Gather every line below where "screenshot" appears.

Collected data entries:
◆ ◆ ◆

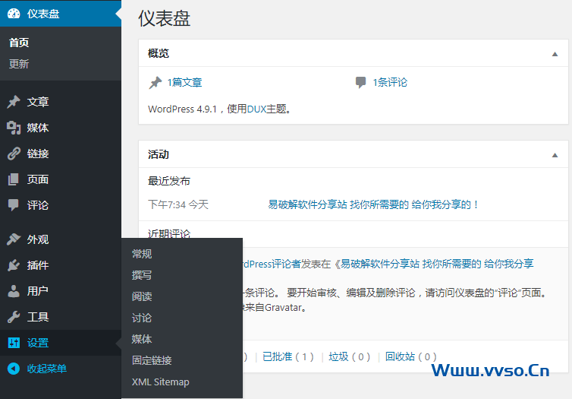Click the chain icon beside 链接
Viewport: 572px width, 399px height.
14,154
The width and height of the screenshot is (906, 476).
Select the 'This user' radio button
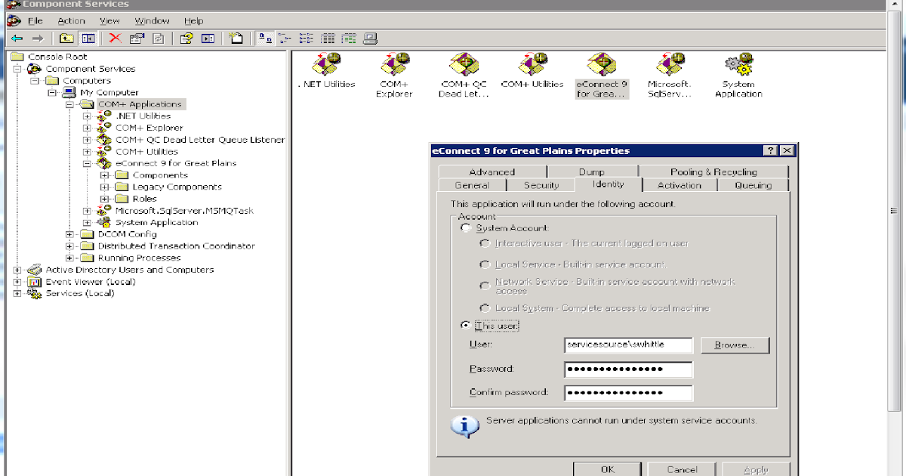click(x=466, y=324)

◆ ◆ ◆

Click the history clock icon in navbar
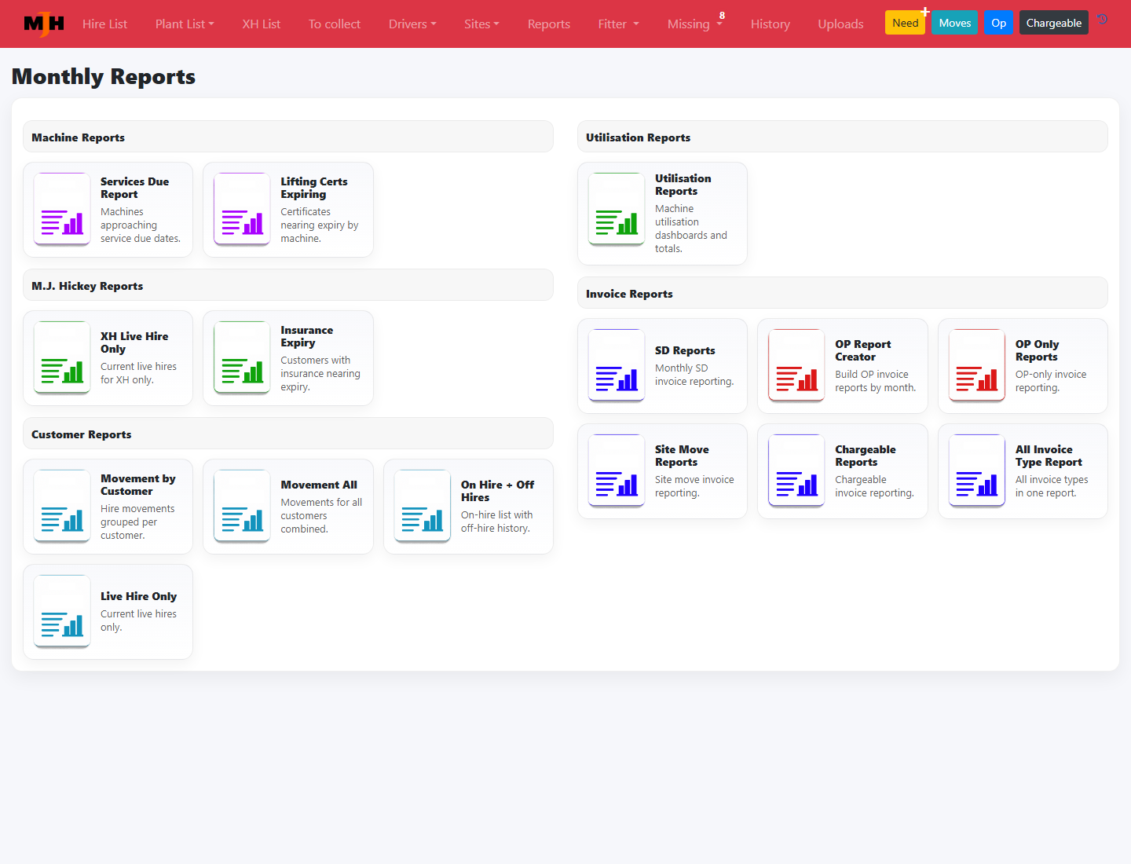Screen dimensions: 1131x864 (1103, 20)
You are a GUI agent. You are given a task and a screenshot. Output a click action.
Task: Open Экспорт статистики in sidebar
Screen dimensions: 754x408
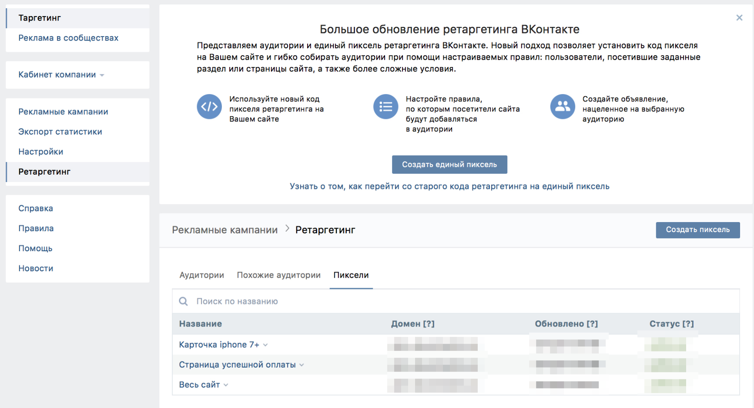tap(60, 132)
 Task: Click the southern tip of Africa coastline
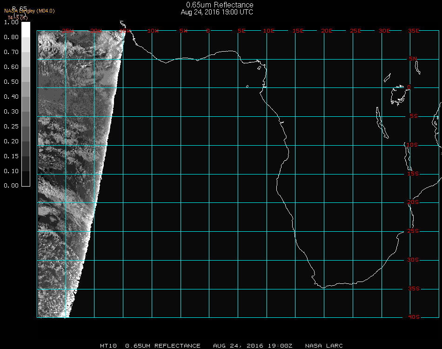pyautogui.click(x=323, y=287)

◆ ◆ ◆

→ Result:
The width and height of the screenshot is (906, 476).
You are a GUI agent. You are given a task and a screenshot. Output a click action.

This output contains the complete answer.